TASK GOAL: The required output is the exact run of lines below that opens at the line with "Organ transplant authorisation (727, 2303)" and closes at the line with "Pay Online (393, 20)".

======== INFORMATION SUPPLIED ========

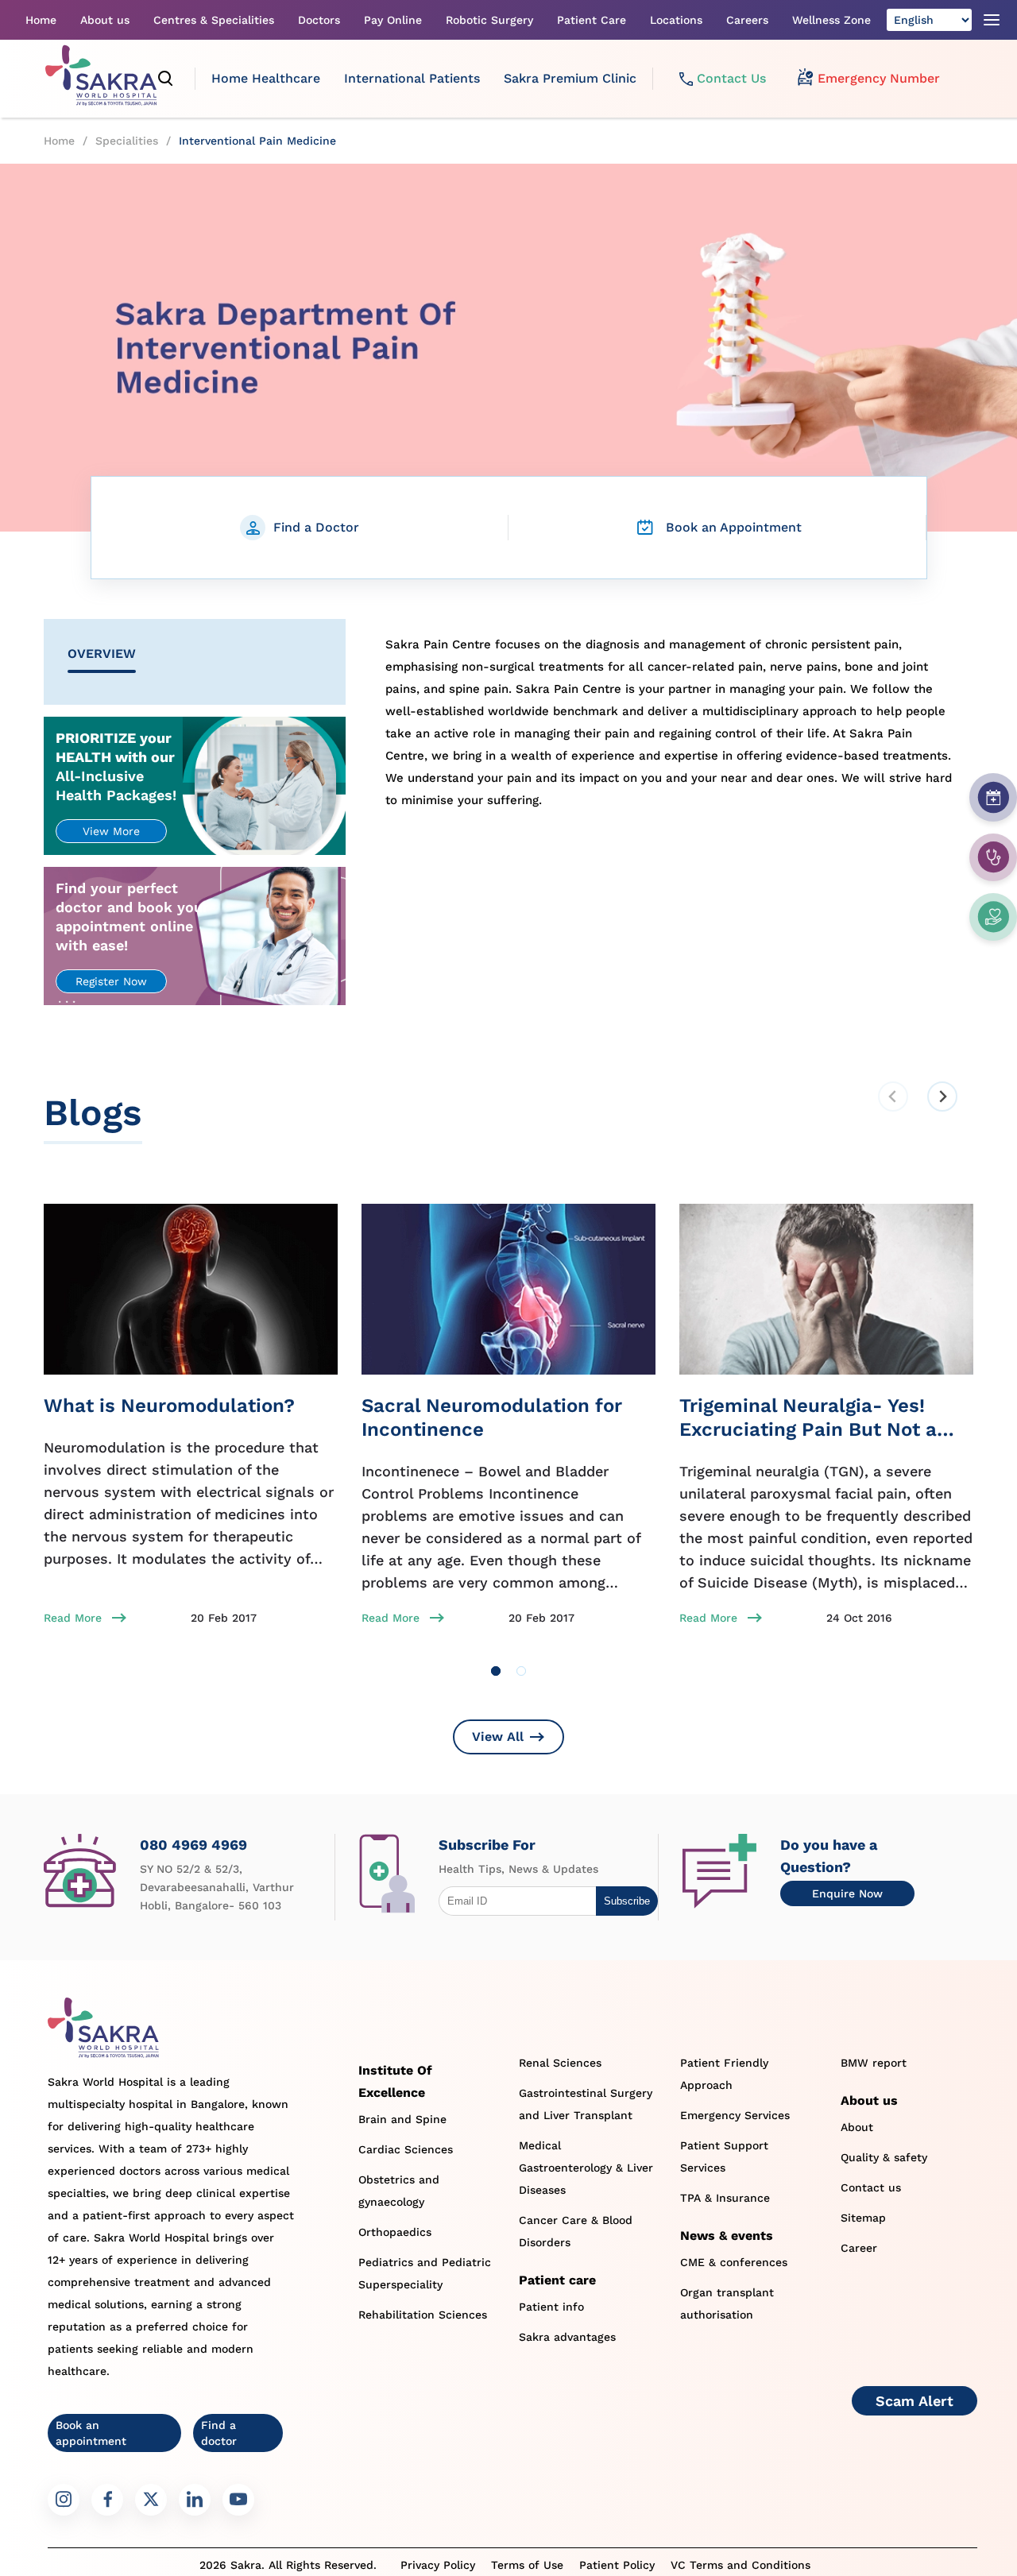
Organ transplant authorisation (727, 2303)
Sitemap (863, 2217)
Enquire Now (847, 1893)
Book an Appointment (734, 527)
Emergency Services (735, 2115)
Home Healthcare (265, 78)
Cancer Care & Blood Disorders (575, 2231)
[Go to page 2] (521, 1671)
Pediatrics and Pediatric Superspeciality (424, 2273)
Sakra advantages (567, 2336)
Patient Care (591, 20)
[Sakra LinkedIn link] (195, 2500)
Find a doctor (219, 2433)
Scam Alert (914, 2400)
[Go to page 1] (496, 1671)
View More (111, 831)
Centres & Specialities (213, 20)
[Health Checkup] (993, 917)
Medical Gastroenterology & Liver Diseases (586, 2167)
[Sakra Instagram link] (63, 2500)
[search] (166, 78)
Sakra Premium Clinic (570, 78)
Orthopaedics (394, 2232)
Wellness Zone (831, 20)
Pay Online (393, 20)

========
======== INFORMATION SUPPLIED ========

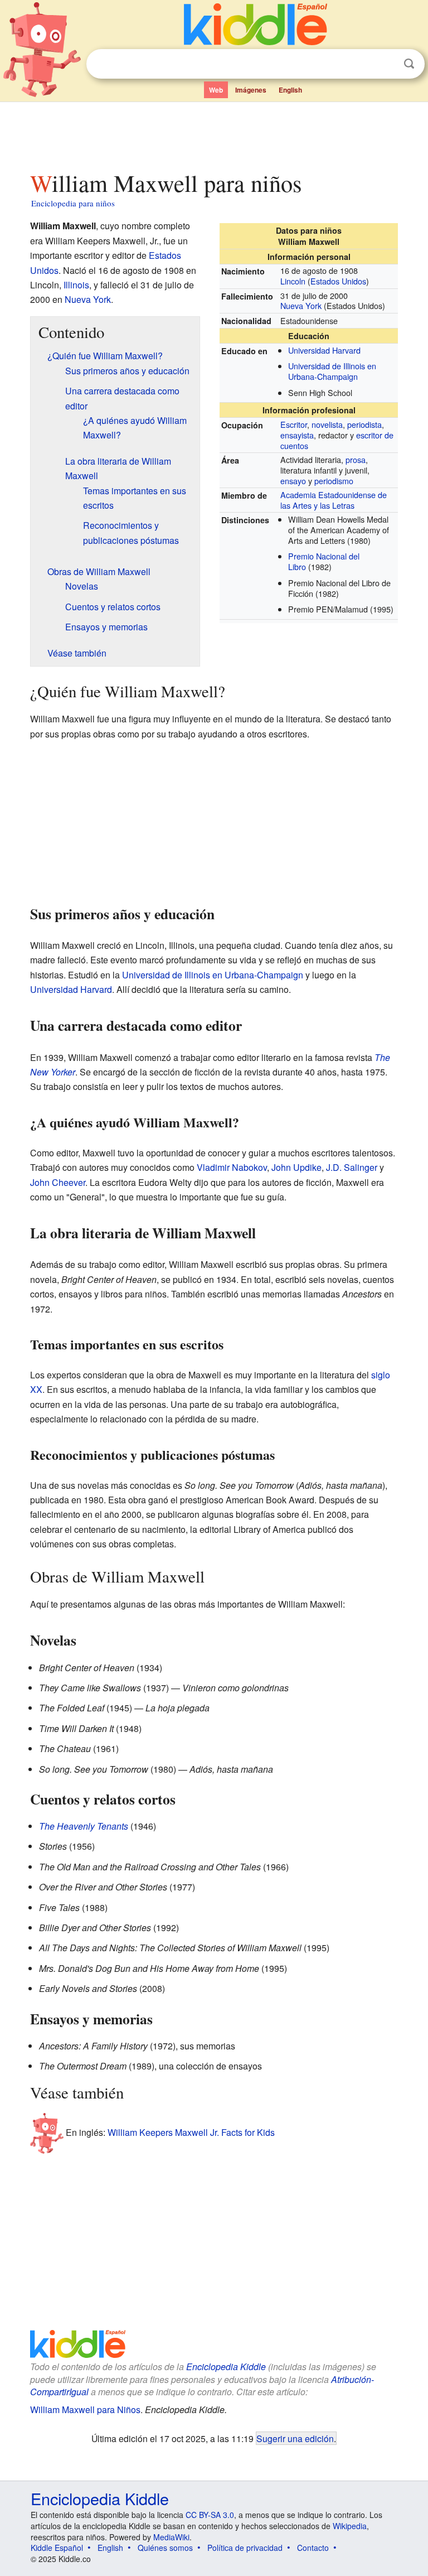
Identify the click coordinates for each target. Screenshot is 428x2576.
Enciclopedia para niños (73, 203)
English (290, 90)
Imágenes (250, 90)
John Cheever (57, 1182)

========

RESULT:
Organ transplant authorisation (727, 2303)
Sitemap (863, 2217)
Enquire Now (847, 1893)
Book an Appointment (734, 527)
Emergency Services (735, 2115)
Home Healthcare (265, 78)
Cancer Care & Blood Disorders (575, 2231)
[Go to page 2] (521, 1671)
Pediatrics and Pediatric Superspeciality (424, 2273)
Sakra advantages (567, 2336)
Patient Care (591, 20)
[Sakra LinkedIn link] (195, 2500)
Find a doctor (219, 2433)
Scam Alert (914, 2400)
[Go to page 1] (496, 1671)
View More (111, 831)
Centres & Specialities (213, 20)
[Health Checkup] (993, 917)
Medical Gastroenterology & Liver Diseases (586, 2167)
[Sakra Instagram link] (63, 2500)
[search] (166, 78)
Sakra Premium Clinic (570, 78)
Orthopaedics (394, 2232)
Wellness Zone (831, 20)
Pay Online (393, 20)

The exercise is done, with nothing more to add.